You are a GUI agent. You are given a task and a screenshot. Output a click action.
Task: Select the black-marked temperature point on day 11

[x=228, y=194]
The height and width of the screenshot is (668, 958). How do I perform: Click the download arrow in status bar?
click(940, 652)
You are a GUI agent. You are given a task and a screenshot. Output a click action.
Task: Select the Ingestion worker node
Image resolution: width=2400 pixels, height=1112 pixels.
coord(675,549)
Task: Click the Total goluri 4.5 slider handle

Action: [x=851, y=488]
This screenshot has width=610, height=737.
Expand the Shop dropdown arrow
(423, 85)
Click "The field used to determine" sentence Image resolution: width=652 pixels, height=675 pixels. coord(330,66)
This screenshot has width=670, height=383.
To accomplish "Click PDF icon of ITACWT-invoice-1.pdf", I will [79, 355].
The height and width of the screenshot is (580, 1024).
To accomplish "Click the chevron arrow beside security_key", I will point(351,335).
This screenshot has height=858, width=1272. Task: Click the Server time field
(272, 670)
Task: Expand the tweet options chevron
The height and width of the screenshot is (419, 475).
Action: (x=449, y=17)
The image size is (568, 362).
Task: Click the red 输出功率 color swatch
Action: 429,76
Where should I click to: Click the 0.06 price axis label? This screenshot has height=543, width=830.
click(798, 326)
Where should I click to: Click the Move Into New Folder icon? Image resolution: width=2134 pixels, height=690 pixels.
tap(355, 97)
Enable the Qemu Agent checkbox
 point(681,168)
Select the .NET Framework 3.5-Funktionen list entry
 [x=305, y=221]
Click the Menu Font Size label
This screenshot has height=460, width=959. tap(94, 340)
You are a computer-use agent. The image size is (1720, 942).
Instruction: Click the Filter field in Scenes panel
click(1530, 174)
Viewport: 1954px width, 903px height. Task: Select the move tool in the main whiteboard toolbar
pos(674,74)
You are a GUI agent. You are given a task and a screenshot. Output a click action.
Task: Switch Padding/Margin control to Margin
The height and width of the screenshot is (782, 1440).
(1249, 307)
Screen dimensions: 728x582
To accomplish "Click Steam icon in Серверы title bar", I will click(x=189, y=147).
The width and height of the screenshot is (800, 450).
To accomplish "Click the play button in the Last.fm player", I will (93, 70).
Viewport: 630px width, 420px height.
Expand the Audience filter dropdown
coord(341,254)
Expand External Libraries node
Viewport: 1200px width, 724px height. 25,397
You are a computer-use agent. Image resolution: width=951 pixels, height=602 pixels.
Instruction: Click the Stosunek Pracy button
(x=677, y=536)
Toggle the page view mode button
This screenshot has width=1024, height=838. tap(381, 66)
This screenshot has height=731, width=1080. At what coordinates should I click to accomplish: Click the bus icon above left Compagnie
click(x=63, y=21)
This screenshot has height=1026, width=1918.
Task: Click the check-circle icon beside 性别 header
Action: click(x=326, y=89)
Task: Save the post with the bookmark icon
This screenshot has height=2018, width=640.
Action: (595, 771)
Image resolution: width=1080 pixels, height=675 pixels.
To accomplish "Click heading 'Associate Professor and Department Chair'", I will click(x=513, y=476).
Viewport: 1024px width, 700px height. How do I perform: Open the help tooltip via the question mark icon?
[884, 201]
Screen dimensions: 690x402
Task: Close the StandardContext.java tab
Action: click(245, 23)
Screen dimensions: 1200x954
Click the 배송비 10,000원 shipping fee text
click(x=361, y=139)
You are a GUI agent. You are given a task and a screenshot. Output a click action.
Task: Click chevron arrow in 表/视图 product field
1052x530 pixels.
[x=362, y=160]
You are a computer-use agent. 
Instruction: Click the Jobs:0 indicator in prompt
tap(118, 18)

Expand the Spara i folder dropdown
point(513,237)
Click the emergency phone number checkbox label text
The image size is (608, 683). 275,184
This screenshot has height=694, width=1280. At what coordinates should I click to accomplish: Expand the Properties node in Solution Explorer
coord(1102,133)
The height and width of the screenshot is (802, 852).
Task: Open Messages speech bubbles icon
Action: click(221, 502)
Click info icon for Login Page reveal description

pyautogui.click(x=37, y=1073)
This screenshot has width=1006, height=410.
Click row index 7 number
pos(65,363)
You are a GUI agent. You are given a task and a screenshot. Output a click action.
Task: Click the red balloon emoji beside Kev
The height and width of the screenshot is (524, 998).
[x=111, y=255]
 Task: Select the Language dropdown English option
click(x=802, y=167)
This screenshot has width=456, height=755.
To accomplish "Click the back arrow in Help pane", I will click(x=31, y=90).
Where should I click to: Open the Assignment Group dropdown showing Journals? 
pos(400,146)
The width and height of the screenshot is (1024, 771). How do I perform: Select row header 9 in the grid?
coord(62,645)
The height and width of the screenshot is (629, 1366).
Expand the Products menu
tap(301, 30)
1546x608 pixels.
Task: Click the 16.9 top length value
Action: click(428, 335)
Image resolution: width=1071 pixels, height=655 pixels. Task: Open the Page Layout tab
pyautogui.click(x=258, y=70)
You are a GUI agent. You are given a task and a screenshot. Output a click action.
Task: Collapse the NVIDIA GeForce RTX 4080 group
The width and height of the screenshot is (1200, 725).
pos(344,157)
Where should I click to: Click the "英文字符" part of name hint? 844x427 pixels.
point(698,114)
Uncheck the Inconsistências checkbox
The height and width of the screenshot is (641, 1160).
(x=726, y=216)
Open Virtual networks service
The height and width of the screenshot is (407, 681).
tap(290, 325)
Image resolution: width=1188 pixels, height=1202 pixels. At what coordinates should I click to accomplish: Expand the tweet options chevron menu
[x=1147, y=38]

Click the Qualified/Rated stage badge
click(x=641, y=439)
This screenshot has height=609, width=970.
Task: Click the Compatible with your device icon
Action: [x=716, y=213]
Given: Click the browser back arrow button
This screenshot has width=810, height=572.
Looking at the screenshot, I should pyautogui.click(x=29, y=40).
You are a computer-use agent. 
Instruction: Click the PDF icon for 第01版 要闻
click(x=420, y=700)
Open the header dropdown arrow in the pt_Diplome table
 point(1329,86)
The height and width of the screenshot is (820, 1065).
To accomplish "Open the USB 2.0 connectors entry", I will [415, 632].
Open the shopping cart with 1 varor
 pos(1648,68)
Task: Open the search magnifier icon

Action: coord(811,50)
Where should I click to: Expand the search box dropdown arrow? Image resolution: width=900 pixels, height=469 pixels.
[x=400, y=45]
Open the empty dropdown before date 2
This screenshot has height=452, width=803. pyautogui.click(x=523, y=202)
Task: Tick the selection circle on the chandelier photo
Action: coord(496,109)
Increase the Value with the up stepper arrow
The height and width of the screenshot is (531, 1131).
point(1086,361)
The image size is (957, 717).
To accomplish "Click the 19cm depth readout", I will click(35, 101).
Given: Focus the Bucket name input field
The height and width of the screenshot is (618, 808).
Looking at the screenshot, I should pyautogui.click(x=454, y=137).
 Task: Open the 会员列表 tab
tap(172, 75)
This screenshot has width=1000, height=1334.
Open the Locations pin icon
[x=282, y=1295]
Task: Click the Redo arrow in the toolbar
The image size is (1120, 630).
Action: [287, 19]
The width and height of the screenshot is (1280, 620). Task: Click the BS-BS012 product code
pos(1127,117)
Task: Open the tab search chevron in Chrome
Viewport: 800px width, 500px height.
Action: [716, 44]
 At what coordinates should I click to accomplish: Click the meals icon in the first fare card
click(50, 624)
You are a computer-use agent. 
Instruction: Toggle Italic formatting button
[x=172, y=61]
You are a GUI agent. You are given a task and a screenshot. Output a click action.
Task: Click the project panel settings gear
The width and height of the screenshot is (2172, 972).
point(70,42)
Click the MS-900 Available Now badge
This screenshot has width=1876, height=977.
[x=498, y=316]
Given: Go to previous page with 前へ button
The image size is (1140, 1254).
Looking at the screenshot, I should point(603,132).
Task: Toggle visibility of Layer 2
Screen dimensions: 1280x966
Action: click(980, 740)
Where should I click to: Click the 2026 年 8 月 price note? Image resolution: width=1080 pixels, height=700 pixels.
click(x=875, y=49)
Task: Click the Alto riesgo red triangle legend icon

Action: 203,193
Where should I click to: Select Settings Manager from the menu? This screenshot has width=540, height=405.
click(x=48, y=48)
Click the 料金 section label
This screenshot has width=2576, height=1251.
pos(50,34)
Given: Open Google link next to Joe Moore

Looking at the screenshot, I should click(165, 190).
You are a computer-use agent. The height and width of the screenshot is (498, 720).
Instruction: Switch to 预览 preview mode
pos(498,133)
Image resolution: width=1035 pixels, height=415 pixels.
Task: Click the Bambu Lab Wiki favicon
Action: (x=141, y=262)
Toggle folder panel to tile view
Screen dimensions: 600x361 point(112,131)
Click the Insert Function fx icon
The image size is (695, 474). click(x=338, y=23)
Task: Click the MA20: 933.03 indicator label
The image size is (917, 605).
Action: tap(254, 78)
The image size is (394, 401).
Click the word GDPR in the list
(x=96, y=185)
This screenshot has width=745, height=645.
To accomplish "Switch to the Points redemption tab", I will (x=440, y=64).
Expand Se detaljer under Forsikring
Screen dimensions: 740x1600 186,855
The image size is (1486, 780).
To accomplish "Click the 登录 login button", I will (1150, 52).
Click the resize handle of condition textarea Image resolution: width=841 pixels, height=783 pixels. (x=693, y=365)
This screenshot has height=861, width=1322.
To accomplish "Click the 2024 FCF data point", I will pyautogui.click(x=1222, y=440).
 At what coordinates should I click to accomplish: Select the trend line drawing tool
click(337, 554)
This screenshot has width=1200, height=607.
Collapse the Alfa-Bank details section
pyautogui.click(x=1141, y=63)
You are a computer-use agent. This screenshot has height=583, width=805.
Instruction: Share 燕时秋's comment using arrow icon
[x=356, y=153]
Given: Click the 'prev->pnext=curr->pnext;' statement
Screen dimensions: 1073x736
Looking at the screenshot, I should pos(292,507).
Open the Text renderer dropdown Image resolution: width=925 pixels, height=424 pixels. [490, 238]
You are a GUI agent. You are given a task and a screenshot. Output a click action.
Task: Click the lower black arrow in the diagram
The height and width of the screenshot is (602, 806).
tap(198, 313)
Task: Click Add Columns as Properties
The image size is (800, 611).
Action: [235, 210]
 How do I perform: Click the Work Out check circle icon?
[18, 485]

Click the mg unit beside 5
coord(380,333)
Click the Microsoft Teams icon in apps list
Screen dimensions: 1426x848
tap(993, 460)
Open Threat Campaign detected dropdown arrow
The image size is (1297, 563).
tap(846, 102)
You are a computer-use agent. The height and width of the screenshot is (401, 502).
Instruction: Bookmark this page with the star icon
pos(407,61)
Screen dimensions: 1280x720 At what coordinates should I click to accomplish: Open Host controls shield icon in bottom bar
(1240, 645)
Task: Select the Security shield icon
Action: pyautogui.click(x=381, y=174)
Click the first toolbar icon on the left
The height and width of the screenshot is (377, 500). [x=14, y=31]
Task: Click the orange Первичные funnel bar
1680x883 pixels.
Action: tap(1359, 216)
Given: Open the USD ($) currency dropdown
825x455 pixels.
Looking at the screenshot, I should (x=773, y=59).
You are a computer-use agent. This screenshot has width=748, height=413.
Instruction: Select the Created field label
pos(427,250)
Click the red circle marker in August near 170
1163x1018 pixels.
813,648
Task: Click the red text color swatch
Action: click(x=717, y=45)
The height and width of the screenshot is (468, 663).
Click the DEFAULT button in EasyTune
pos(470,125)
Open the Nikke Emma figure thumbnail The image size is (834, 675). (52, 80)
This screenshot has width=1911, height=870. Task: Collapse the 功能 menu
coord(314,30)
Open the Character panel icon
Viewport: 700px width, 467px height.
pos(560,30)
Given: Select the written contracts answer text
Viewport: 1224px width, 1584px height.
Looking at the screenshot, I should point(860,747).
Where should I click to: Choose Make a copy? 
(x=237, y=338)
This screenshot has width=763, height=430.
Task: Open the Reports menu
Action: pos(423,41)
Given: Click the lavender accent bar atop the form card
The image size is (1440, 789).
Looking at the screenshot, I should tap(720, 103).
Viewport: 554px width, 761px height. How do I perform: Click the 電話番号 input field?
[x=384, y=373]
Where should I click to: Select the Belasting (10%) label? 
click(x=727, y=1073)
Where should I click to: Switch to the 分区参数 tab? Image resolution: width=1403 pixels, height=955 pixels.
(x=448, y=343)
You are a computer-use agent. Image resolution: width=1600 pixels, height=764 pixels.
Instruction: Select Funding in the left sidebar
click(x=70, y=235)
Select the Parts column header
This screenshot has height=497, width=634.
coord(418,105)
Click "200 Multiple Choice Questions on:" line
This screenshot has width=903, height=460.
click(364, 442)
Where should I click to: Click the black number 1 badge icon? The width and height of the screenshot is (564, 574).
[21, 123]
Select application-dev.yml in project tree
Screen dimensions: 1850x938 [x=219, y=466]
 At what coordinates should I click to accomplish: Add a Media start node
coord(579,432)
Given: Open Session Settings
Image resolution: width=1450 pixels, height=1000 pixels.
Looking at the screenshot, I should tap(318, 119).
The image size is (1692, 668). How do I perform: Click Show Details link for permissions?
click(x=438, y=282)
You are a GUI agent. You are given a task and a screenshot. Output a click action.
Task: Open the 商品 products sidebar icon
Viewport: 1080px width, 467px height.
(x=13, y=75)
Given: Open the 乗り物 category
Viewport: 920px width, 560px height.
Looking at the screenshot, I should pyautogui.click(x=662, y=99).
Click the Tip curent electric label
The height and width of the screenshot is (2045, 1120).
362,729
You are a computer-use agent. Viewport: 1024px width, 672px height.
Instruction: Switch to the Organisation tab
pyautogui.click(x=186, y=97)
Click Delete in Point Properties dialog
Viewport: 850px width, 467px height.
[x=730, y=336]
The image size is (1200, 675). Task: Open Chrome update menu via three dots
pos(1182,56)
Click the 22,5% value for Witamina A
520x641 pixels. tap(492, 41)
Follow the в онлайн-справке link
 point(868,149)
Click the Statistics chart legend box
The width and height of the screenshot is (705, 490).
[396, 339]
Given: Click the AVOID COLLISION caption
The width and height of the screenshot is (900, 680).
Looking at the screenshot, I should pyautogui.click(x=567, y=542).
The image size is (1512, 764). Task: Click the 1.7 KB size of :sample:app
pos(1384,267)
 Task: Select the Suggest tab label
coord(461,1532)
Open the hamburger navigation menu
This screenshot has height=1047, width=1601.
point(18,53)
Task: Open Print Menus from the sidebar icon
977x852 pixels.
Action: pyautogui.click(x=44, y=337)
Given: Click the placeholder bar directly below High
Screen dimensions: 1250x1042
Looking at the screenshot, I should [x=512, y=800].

::::::::

> Task item:
Where in the records does the string "back" appear? Copy every line that has it.

> Exercise response:
To accomplish "Click the back arrow in Help pane", I will click(x=31, y=90).
Given: Click the browser back arrow button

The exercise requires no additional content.